From CDAP 4.1 onwards, CDAP supports automated pruning of the invalid transactions list. It is turned off by default. Please contact support@cask.co if you are interested in turning it on.

For automated pruning to work in a secure Hadoop cluster with authorization enabled, CDAP needs to be able to list all CDAP tables and the table descriptors of all CDAP tables in HBase. If CDAP is not able to list the table descriptors of all CDAP tables, running automated pruning can lead to data inconsistency.

Note that the automated pruning in 4.1 works only on a non-replicated cluster.

Using the Queue Debugger Tool

The Queue Debugger Tool allows you to calculate queue statistics, and can be useful in solving problems with queues. This is a debug tool for a queue, returning information such as how many entries are in a queue, how many have been processed, and how many are not yet processed.

Background

Each flow has a queue table. Within each queue table are multiple queues. There is one queue for each connection between flowlets. As each flowlet may have multiple consuming flowlets, this results in there being multiple queues.

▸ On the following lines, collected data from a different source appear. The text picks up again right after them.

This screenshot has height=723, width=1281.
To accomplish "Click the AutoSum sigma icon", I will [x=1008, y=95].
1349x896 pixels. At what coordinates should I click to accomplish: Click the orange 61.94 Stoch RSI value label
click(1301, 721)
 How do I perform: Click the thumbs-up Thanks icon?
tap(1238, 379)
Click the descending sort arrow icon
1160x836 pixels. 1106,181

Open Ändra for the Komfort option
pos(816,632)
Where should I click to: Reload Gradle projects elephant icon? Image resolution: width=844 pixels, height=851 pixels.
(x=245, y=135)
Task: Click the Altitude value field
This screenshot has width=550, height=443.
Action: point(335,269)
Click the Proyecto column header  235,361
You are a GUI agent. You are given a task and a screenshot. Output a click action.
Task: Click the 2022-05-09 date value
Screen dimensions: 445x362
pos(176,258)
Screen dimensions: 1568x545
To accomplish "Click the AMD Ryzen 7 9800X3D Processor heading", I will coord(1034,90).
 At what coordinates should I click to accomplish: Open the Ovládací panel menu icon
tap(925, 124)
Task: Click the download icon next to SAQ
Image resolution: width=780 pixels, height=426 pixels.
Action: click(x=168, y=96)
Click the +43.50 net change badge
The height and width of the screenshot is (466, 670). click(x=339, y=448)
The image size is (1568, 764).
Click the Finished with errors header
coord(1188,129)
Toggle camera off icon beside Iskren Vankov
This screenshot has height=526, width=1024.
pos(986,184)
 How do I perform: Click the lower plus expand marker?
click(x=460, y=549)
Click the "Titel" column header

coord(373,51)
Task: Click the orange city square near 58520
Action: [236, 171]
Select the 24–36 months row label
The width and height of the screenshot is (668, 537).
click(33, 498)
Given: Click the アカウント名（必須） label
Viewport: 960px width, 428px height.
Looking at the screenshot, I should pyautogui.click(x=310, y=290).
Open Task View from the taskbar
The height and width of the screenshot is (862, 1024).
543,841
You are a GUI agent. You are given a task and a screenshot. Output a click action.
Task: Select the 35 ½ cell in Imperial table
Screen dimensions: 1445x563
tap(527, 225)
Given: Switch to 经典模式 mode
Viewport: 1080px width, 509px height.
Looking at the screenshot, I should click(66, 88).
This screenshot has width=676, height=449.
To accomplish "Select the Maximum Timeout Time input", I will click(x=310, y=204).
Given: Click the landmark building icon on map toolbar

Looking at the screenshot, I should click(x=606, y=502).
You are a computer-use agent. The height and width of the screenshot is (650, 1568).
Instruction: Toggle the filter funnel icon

The name of a queue is determined by the producer flowlet. The consumer flowlet (required for the command line parameters of the tool) is referred to as the consumer.

Running the Tool

It's important that the tool be run with the same classpath as CDAP Master to avoid problems with the ordering of classes and to ensure that the CDAP classes appear before the HBase classpath. This is to avoid the invocation of any older versions of the ASM library that are present in the HBase classpath.

The easiest way to start the tool with the same classpath as CDAP Master is to use:

$ /etc/init.d/cdap-master run co.cask.cdap.data.tools.HBaseQueueDebugger

or:

$ /opt/cdap/master/bin/cdap run co.cask.cdap.data.tools.HBaseQueueDebugger

Running the help option will give a summary of commands and required parameters.

The tool SimpleHBaseQueueDebugger is a wrapper of the tool that that uses a set of defaults useful for displaying the minimum transaction time for all events in all queues.